Participants who purchased a Personal Genome Service DNA test kit and created a 23andMe account prior to joining the IBD Research Initiative will lose access to the community forums. This means that once a participant enrolls and is accepted into the study, they will no longer be able to post on the community forums.
For questions regarding your eligibility to join this research initiative, saliva sample, the online survey, or your account with 23andMe, please contact ibd-help@23andme.com

Compensation

Existing customers are customers who purchased a kit prior to joining the study and were genotyped on the 23andMe’s V3 or V4 platform (these genotyping platforms have been in use since 2010).
Existing customers are offered $20 for completing the background survey and agreeing to the terms. Compensation will be sent to participants via email and provided in the form of an Amazon gift card.
Customers genotyped before 2010 on older platforms are not eligible for compensation and will be considered new customers.
New customers will receive the Personal Genome Service DNA test kit and related services at no cost.
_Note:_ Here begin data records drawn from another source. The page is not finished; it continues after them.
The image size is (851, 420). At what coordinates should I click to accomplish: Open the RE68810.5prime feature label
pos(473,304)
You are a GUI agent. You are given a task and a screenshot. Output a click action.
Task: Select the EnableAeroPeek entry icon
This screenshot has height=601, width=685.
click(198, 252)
This includes customers who did not purchase a DNA test kit from 23andMe prior to joining the study, as well as customers who were genotyped before 2010 on older 23andMe platforms.
Yes, study participants who have completed the initial background survey are eligible to receive compensation for completion of some follow up surveys. Additional information regarding follow-up survey participation can be found here. If compensation is offered for additional surveys, you will be informed when you are invited to take the survey. Compensation is provided in the form of an Amazon gift card.
Please email ibd-help@23andme.com if you have not received your compensation at the end of the study. If you have withdrawn from the study and believe you have completed study steps that make you eligible to receive compensation, please also contact us at ibd-help@23andme.com

Research

We believe that this study will enhance research for IBD by:
- Bringing together a large group of people who have IBD to better understand how genes may influence age of diagnosis, disease progression, symptoms, and different responses to treatments.
- Expanding the geographic reach of the study by enabling participation from home.
- Removing some of the time and cost barriers that can slow progress in other types of studies.
We are working closely with Pfizer medical experts to ensure that the right research questions are being asked and with the patient advocacy community to ensure that patients' best interests are first and foremost.
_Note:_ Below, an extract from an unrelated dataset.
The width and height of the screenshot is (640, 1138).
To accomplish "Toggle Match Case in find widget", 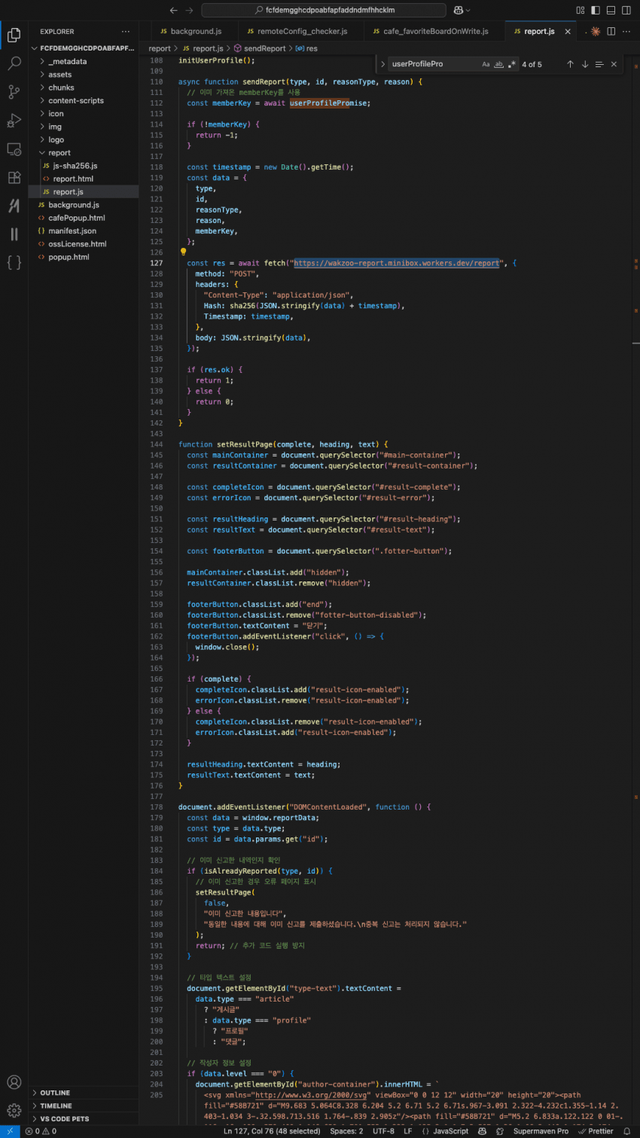I will pos(486,64).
If a commercial product is developed from this research, rights to the commercial product will belong to 23andMe and/or Pfizer and their collaborators (persons or companies partnering with Pfizer). You and your family will not receive any financial benefits or compensation from or have any rights in any developments, inventions or other discoveries that might come out of this research.
Our first IBD study with Pfizer includes an initial 15-minute survey for all participants to take after enrollment. Enrolled participants who have completed their initial 15-minute background survey are eligible to complete a follow-up survey. This short follow-up survey repeats twice over the course of a year. Approximately 6 months after the completion of the initial background survey participants will receive a notification regarding the availability of a follow-up survey via email as well as on their 23andme.com Home page.
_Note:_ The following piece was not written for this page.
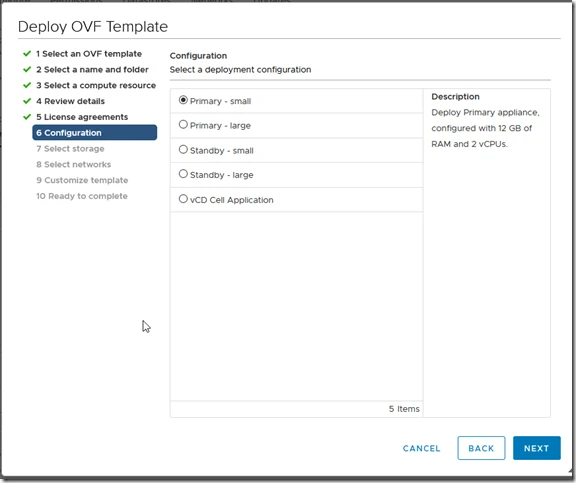Open step 5 License agreements
The height and width of the screenshot is (483, 576).
click(82, 117)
23andMe® Personal Genome Service DNA Test

As part of your participation in this research study, you will receive complimentary access to 23andMe's® Personal Genome Service DNA test kit and related services (PGS). PGS provides you with your unique personal genetic profile, including reports on your health, traits and ancestry.
Your account will continue to receive updates as long as the genetic information referenced in those updates is among the data generated by your original DNA sample. If a future feature or report relies on DNA results not included in your initial analysis, access to that feature or report would require upgrading to the next platform. Any future upgrades beyond the current technology are not included as a benefit to participation.